TO DO: Restate the entries word for word, omitting nothing.

Saved data entries:
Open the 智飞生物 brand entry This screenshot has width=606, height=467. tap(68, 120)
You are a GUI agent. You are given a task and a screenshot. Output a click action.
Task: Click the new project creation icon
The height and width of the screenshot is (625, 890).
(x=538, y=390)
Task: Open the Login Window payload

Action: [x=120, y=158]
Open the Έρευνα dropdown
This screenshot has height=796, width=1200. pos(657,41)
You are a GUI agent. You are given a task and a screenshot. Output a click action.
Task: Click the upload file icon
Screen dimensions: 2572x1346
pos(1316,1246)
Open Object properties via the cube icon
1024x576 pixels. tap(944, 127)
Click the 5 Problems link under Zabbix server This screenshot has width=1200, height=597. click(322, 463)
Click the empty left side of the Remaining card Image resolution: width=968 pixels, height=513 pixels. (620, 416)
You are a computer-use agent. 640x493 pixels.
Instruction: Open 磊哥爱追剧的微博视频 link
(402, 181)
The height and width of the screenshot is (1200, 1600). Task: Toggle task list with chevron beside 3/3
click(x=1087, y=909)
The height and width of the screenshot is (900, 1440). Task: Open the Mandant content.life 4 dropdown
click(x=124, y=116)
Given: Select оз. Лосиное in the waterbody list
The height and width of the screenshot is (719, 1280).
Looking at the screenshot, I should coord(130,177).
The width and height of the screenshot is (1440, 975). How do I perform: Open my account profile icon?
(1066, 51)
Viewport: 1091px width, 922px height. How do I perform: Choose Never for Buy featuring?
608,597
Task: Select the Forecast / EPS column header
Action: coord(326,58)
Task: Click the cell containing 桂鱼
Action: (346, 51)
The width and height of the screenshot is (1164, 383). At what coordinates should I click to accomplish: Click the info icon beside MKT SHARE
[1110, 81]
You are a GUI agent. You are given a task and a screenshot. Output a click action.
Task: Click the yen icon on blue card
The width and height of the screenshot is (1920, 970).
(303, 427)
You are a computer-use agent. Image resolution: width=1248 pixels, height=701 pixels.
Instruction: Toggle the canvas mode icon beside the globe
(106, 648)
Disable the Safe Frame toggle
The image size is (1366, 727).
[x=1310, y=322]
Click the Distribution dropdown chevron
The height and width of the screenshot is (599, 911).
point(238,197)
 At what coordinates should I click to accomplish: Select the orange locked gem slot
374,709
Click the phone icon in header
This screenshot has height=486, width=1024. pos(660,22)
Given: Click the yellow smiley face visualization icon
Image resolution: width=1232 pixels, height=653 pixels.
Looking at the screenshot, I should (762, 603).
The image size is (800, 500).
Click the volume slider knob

THE COMPLETED TASK:
Open the 智飞生物 brand entry This screenshot has width=606, height=467. tap(68, 120)
You are a GUI agent. You are given a task and a screenshot. Output a click action.
Task: Click the new project creation icon
The height and width of the screenshot is (625, 890).
(x=538, y=390)
Task: Open the Login Window payload

Action: [x=120, y=158]
Open the Έρευνα dropdown
This screenshot has height=796, width=1200. pos(657,41)
You are a GUI agent. You are given a task and a screenshot. Output a click action.
Task: Click the upload file icon
Screen dimensions: 2572x1346
pos(1316,1246)
Open Object properties via the cube icon
1024x576 pixels. tap(944, 127)
Click the 5 Problems link under Zabbix server This screenshot has width=1200, height=597. click(322, 463)
Click the empty left side of the Remaining card Image resolution: width=968 pixels, height=513 pixels. (620, 416)
You are a computer-use agent. 640x493 pixels.
Instruction: Open 磊哥爱追剧的微博视频 link
(402, 181)
The height and width of the screenshot is (1200, 1600). Task: Toggle task list with chevron beside 3/3
click(x=1087, y=909)
The height and width of the screenshot is (900, 1440). Task: Open the Mandant content.life 4 dropdown
click(x=124, y=116)
Given: Select оз. Лосиное in the waterbody list
The height and width of the screenshot is (719, 1280).
Looking at the screenshot, I should coord(130,177).
The width and height of the screenshot is (1440, 975). How do I perform: Open my account profile icon?
(1066, 51)
Viewport: 1091px width, 922px height. How do I perform: Choose Never for Buy featuring?
608,597
Task: Select the Forecast / EPS column header
Action: coord(326,58)
Task: Click the cell containing 桂鱼
Action: (346, 51)
The width and height of the screenshot is (1164, 383). At what coordinates should I click to accomplish: Click the info icon beside MKT SHARE
[1110, 81]
You are a GUI agent. You are given a task and a screenshot. Output a click action.
Task: Click the yen icon on blue card
The width and height of the screenshot is (1920, 970).
(303, 427)
You are a computer-use agent. Image resolution: width=1248 pixels, height=701 pixels.
Instruction: Toggle the canvas mode icon beside the globe
(106, 648)
Disable the Safe Frame toggle
The image size is (1366, 727).
[x=1310, y=322]
Click the Distribution dropdown chevron
The height and width of the screenshot is (599, 911).
point(238,197)
 At what coordinates should I click to accomplish: Select the orange locked gem slot
374,709
Click the phone icon in header
This screenshot has height=486, width=1024. pos(660,22)
Given: Click the yellow smiley face visualization icon
Image resolution: width=1232 pixels, height=653 pixels.
Looking at the screenshot, I should (762, 603).
The image size is (800, 500).
Click the volume slider knob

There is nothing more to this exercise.